We definitely don’t need precise lux readings (they won’t be precise anyway, it’s probably easiest to aim for arbitrary units) but it would be really nice to at least get out something more precise than 1-10. Bins that small won’t let people adjust the finer end of the scale to match their actual lighting.
I’d suggest exposing a value that goes 1-256, do the log-scaling in software on the switch so those values are at least ballpark linear to the human eye. This will be much easier for most people to understand and work with than a 2048 count log-scale value.
When selecting sensors, aim for more resolution in the low end of the scale - the difference of a couple lux will matter a lot for some people’s “the lights are off, or very nearly off” automations, where nobody really cares at all about the difference between cloudy and direct sunlight. If the max on the sensor is 500 lux, you’ll save a lot more of the scale for the low light situations where precise control matters.

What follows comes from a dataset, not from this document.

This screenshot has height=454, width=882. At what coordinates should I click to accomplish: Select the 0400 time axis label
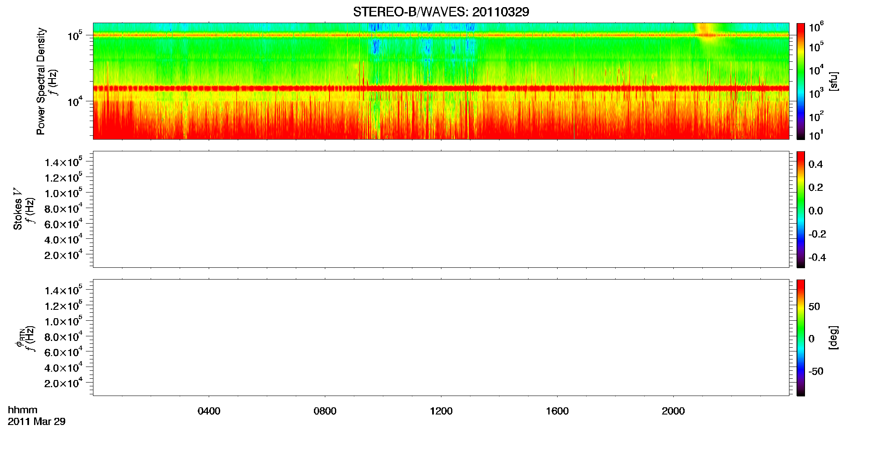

As far as use cases - my existing motion sensors offer brightness that I can use to help decide “should this light come on, and how much”, this would do similarly. It’s possible to use the various automation frameworks to say “ok, of the 12 lightbulbs nearby, which ones are on, and what does that mean about whether this one should come on?” but that’s a huge pain. It’s much easier to say “it’s dark, so we’ll turn on the lights when someone comes into the room.” The tricky thing is understanding what “it’s dark” means contextually.